* _Directives_
[1] According to the text on the middle income trap, who coined the term, and in what year?
[2] In the text on the middle income trap, condense the paragraph beginning "Sociologist Salvatore Babones and political scientist Hartmut Elsenhans" into a short bulleted list of its main points.

* _Text extract_
= Middle income trap =

When a country gets stuck at an income

In development economics, the middle income trap is a situation where a country has developed until GDP per capita has reached a middle level of income, but the country does not develop further and does not attain high income country status. The term was introduced by the World Bank in 2007 who defined it as the "middle-income range" countries with gross national product per capita that has remained between $1,000 to $12,000 at constant (2011) prices.

== Origin of the term ==
The term was coined by economists Indermit Gill and Homi Kharas in 2007 when they were working on the ground strategies for East Asian economics in the World Bank report "An East Asian Renaissance: Ideas for Economic Growth".

== Dynamics and avoidance ==
According to the concept, a country in the middle-income trap has lost its competitive edge in the export of manufactured goods due to rising wages, but is unable to keep up with more developed economies in the high-value-added market. As a result, newly industrialized economies such as South Africa and Brazil have not, for decades, left what the World Bank defines as the 'middle-income range' since their per capita gross national product has remained between $1,000 to $12,000 at constant (2011) prices. They suffer from low investment, slow growth in the secondary sector of the economy, limited industrial diversification and poor labor market conditions and, increasingly, aging populations.

Sociologist Salvatore Babones and political scientist Hartmut Elsenhans call the middle-income trap a "political trap" as economic methods to overcome it exist. However, few countries use them because of their political situation. They trace the causes of the trap to the structural problems and the inequalities generated in the early development process. According to them, the wealthy elites then follow their interests by bargaining for a strong currency which shifts the economy's structure towards the consumption of luxury goods and low-wage labor laws, which prevents the rise of mass consumption and mass income. They argue that countries can escape the middle-income trap by investing in physical and human infrastructure, enforcing social policies like higher minimum wages, and having a weak currency that makes exports competitive and stimulates domestic employment.

* _Recorded data_
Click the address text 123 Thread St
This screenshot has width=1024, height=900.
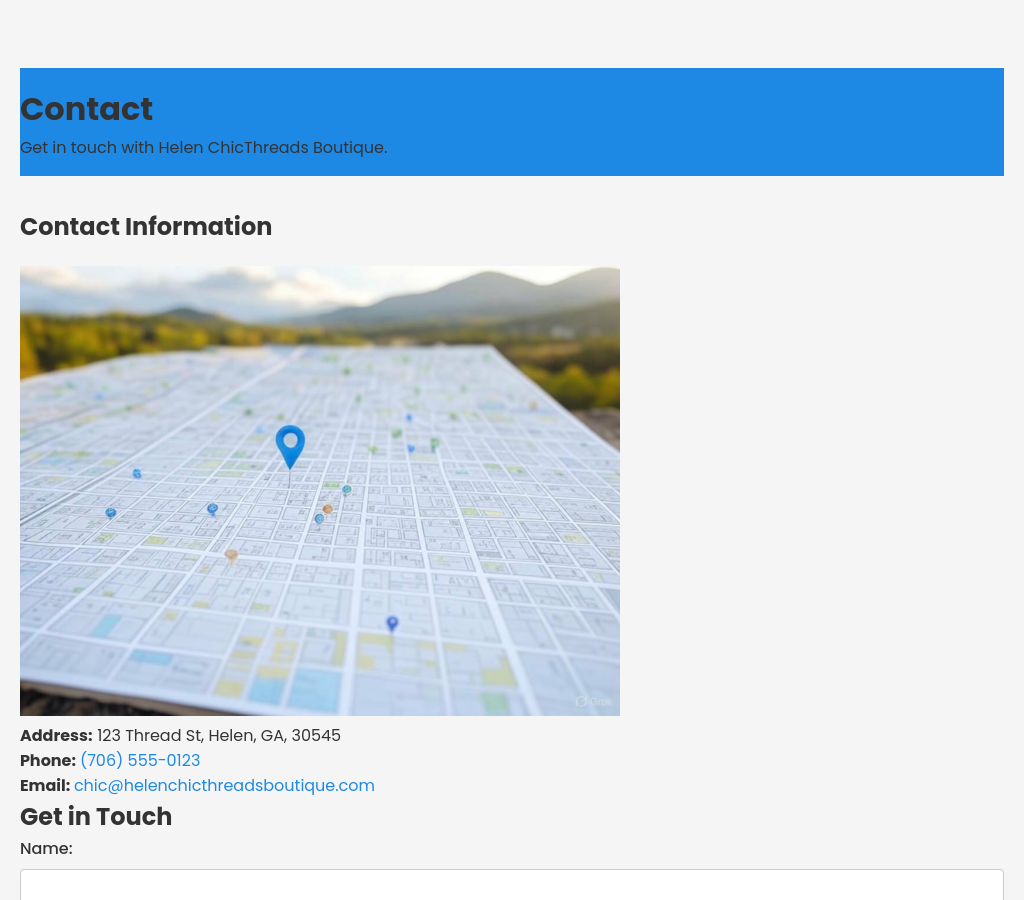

* _Results for the exercise_
[1] Economists Indermit Gill and Homi Kharas coined it in 2007.

[2]
- Babones and Elsenhans call the middle-income trap a "political trap" because economic methods to overcome it exist, yet few countries use them owing to their political situation.
- They trace its causes to structural problems and inequalities created early in development.
- Wealthy elites push for a strong currency, which shifts the economy toward luxury consumption and low-wage labor laws, blocking mass consumption and mass income.
- Their proposed escape is to invest in physical and human infrastructure, enforce social policies such as higher minimum wages, and keep a weak currency to make exports competitive and stimulate domestic employment.